_Supplied records_
· · · · ·

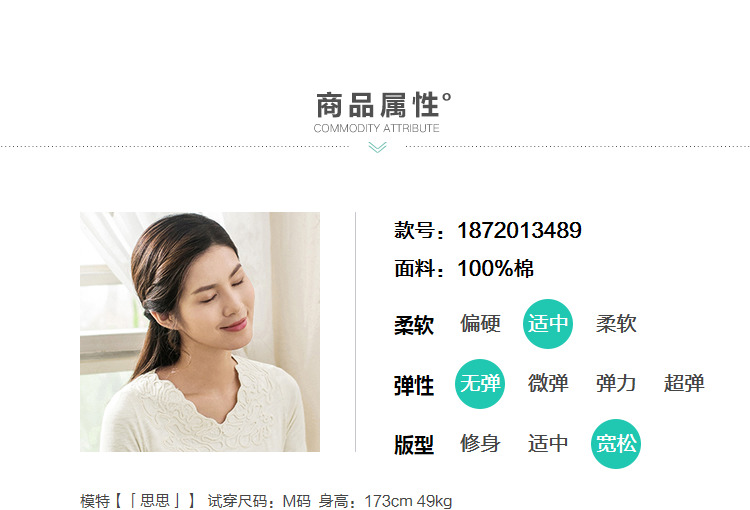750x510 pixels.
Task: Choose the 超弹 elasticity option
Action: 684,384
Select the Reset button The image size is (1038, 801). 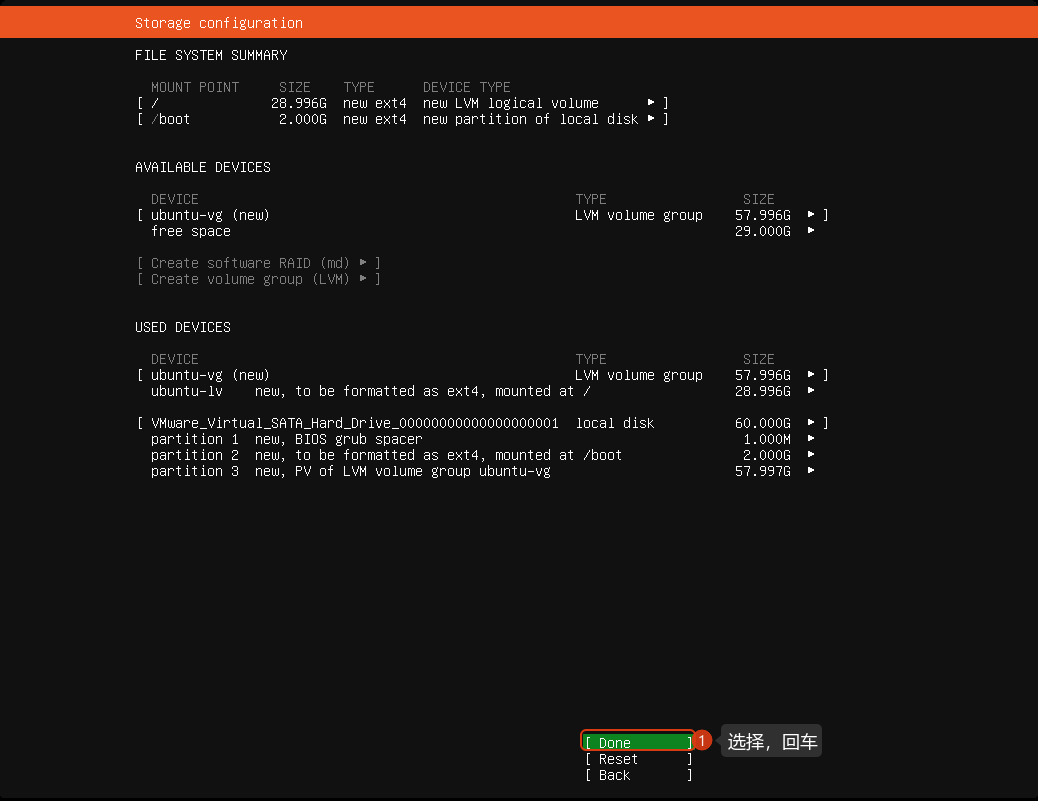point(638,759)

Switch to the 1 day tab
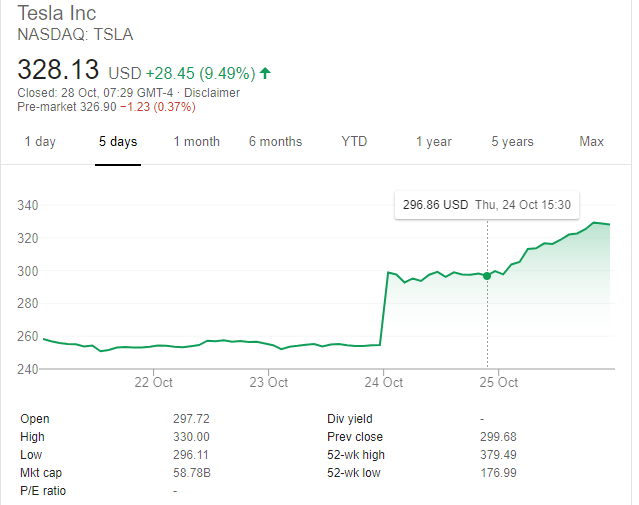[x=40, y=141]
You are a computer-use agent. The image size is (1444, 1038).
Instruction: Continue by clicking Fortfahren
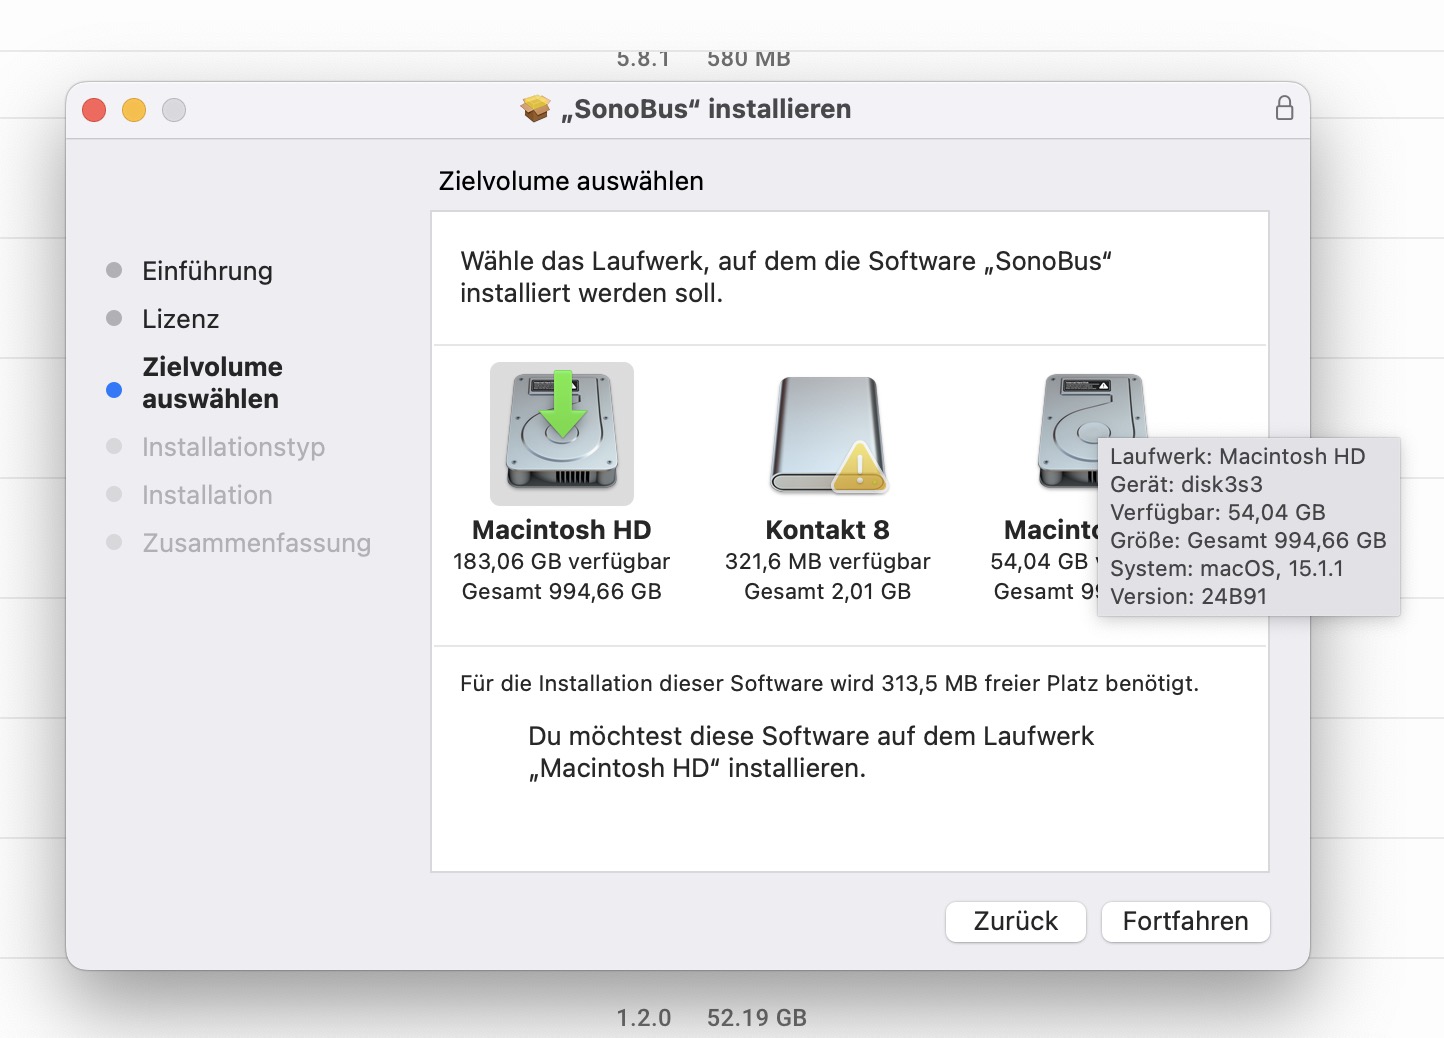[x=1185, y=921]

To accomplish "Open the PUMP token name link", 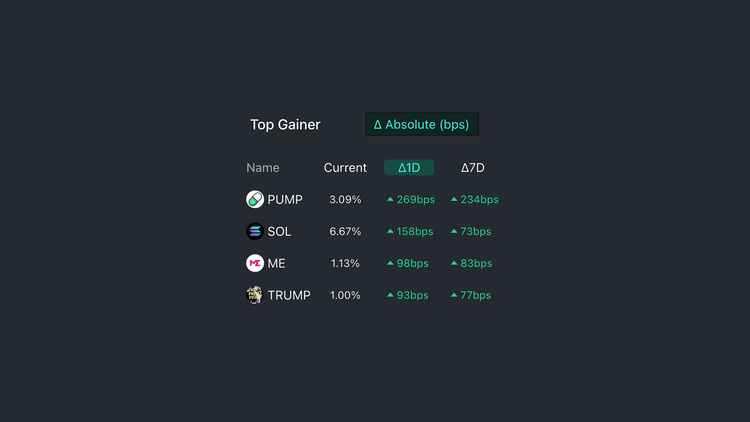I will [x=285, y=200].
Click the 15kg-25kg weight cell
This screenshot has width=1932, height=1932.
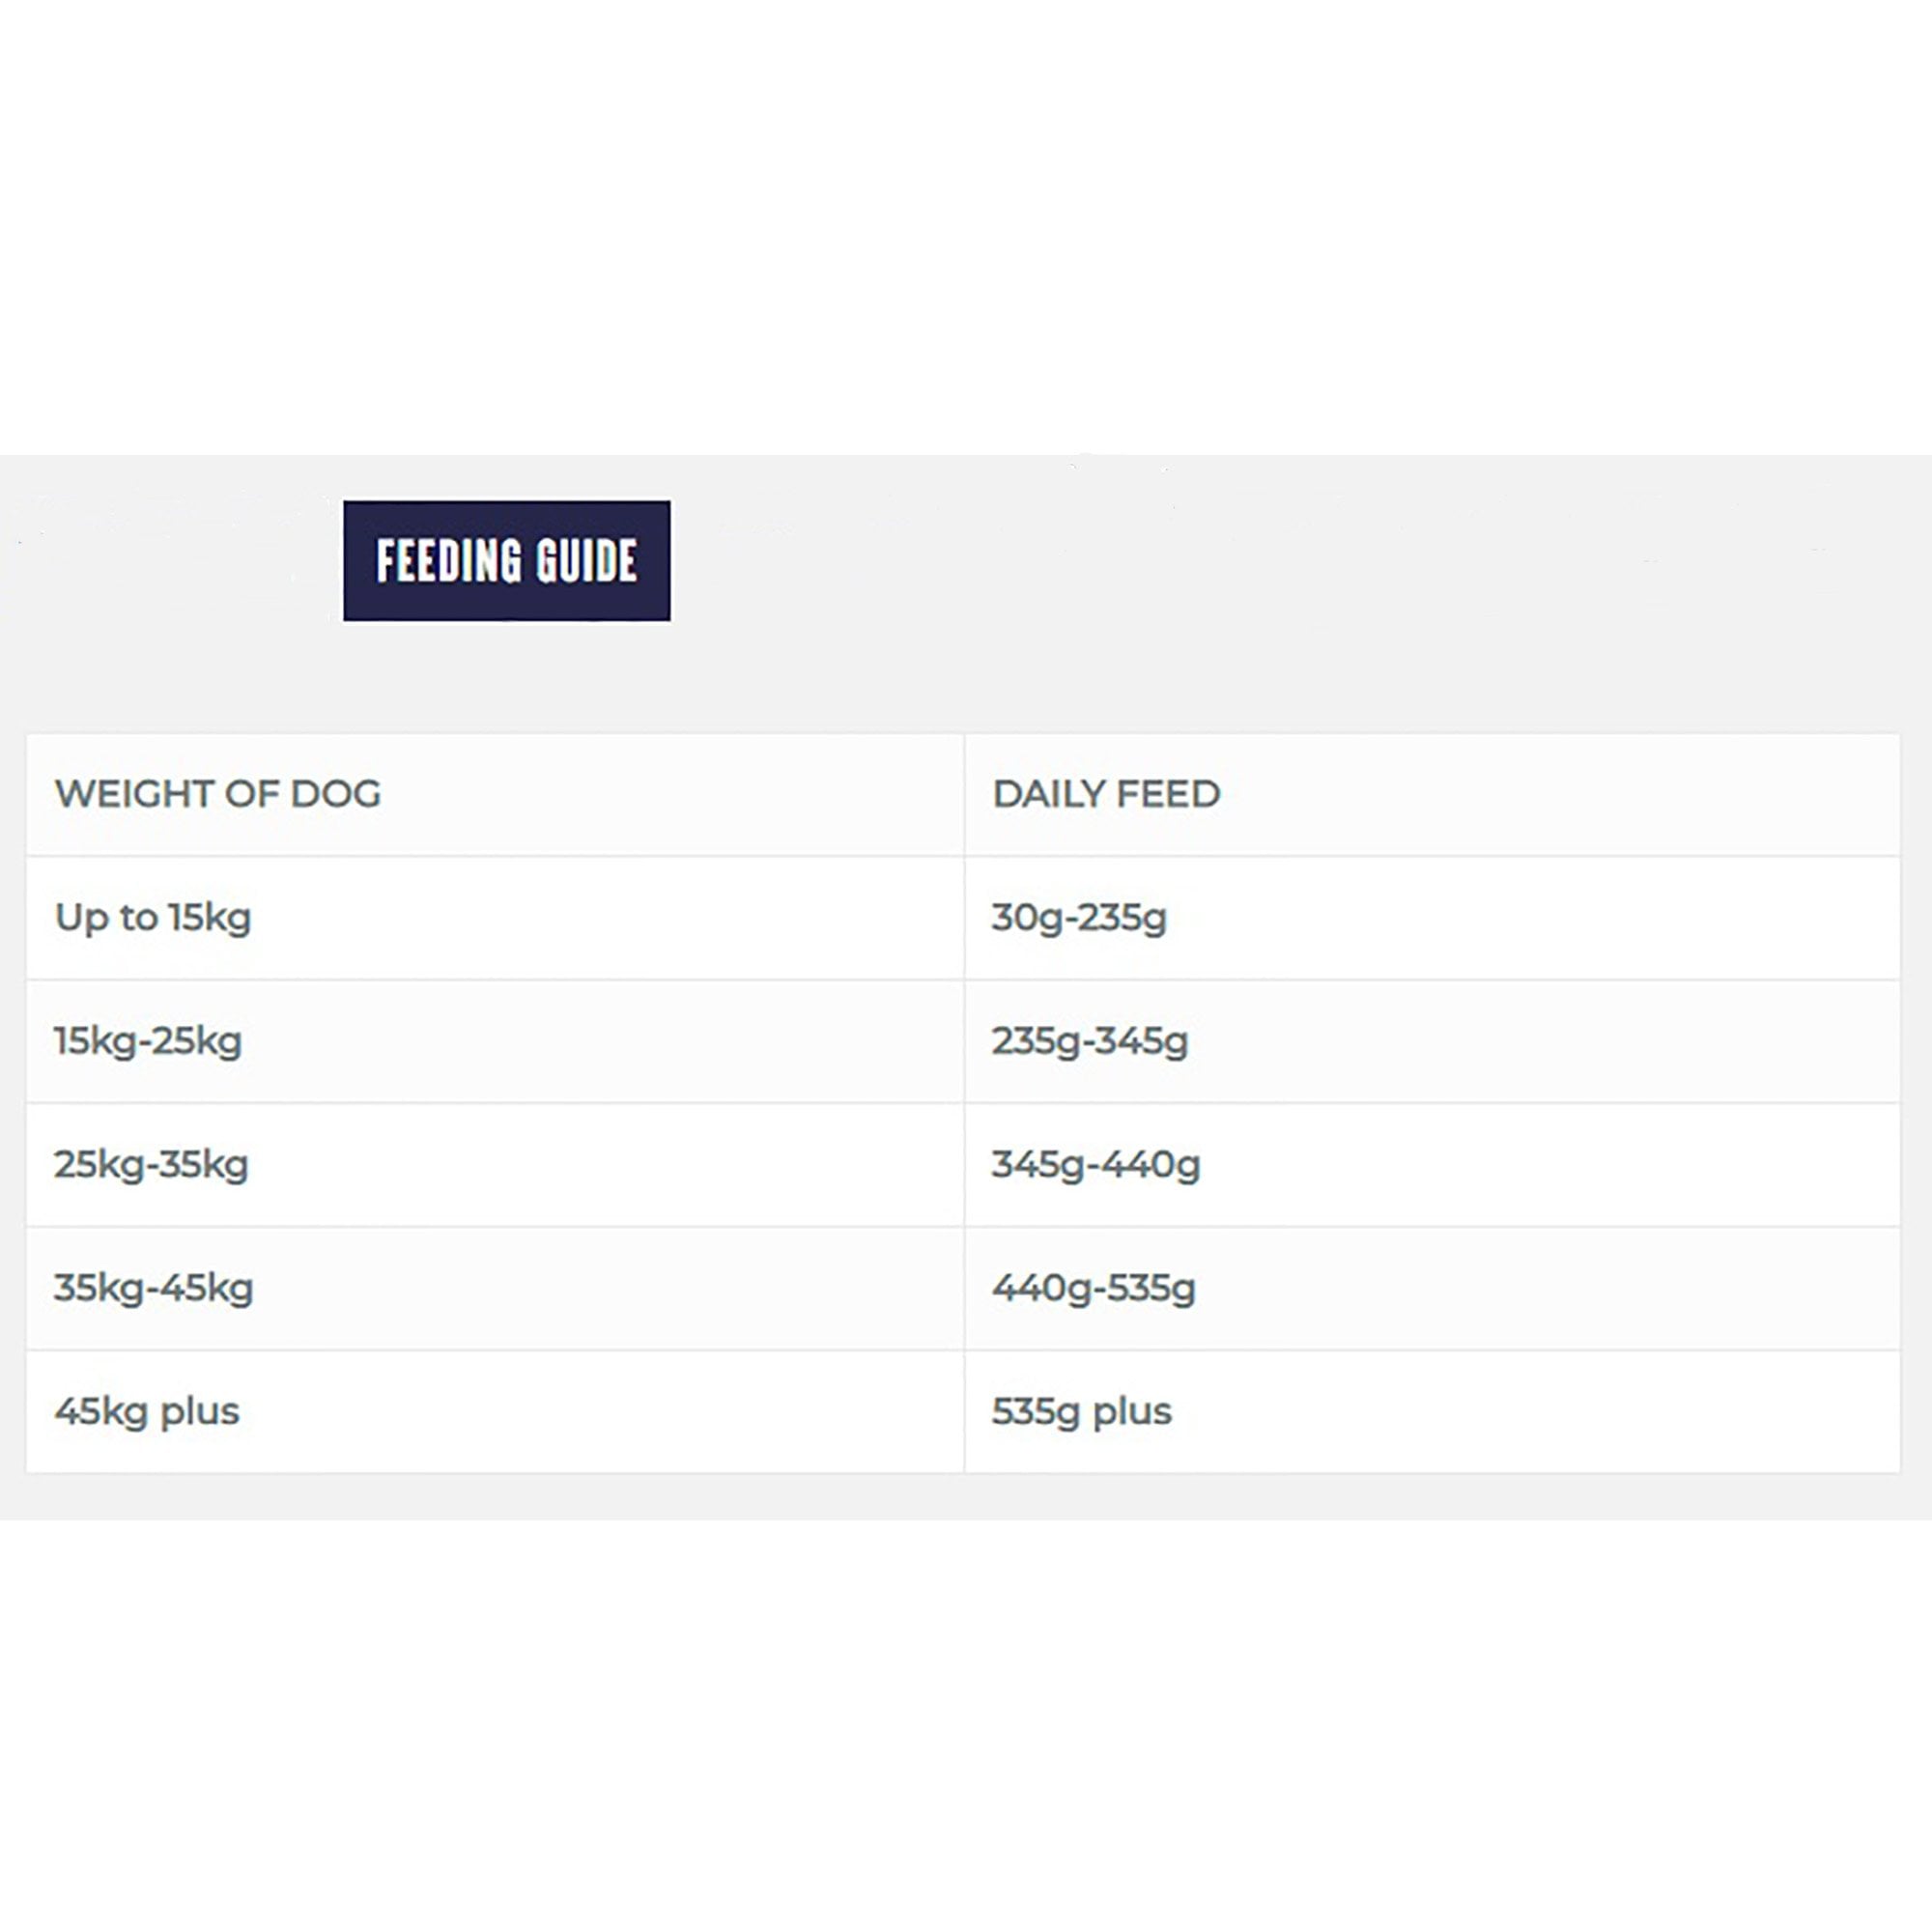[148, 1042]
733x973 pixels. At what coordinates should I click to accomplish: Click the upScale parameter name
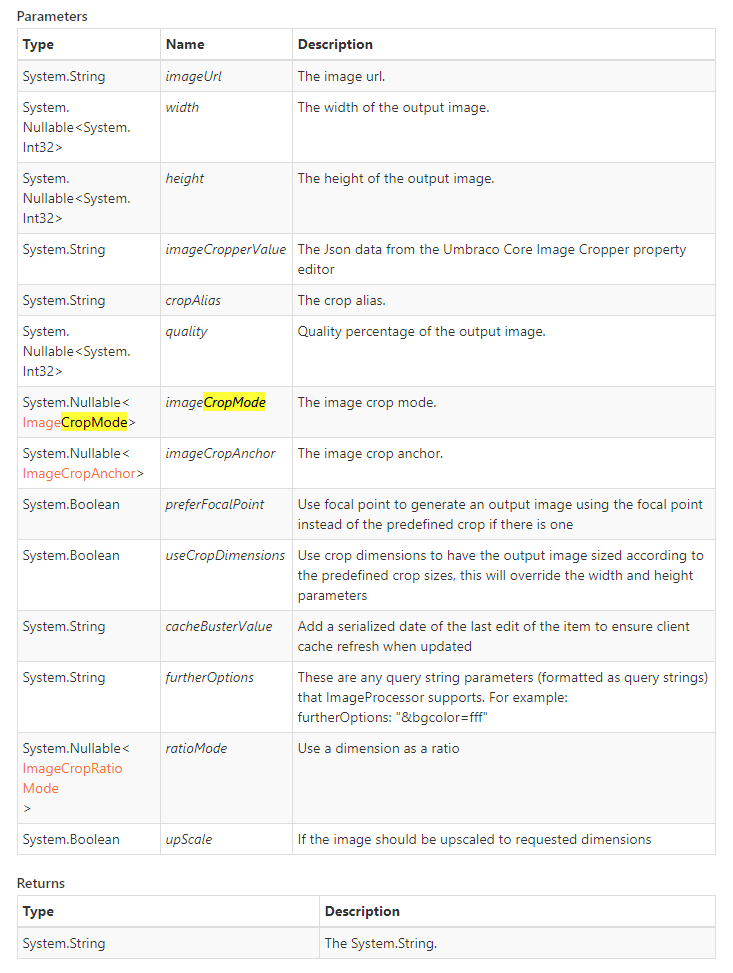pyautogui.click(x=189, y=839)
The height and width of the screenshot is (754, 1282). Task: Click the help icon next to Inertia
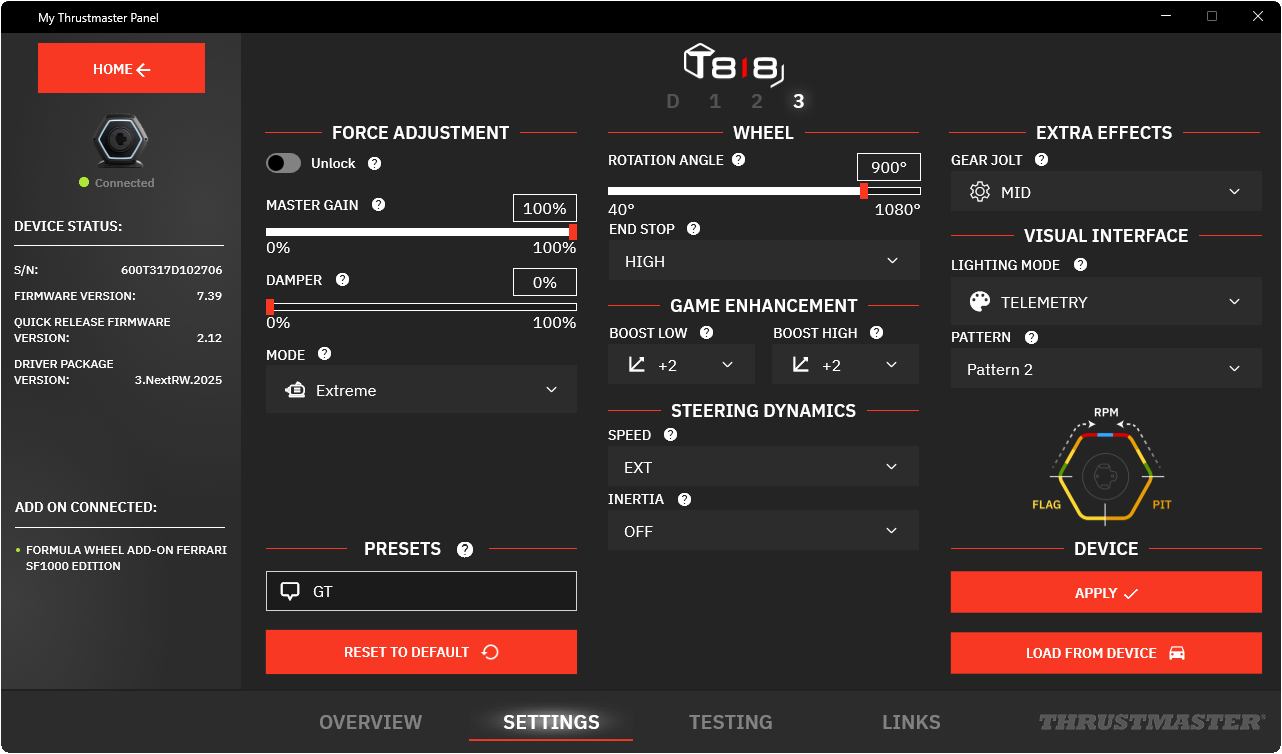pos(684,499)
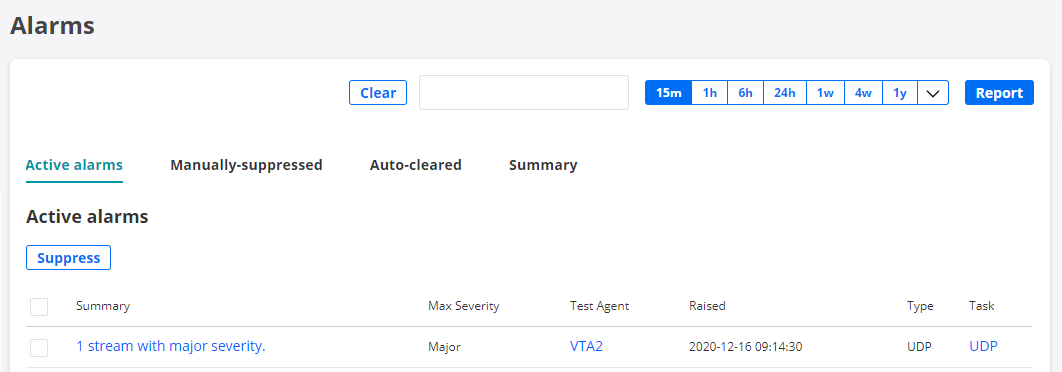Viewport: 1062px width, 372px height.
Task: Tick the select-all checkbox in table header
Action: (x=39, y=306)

· · · · ·

Pictures must be left out. Repeat exactly the lines from the one containing "Click the 15kg-25kg weight cell" through the final line of the data.

_Response to the task_
Click the 15kg-25kg weight cell
This screenshot has width=1932, height=1932.
[148, 1042]
733x973 pixels. At what coordinates should I click to accomplish: Click the upScale parameter name
pyautogui.click(x=189, y=839)
The height and width of the screenshot is (754, 1282). Task: Click the help icon next to Inertia
pos(684,499)
Viewport: 1062px width, 372px height.
Task: Tick the select-all checkbox in table header
Action: (x=39, y=306)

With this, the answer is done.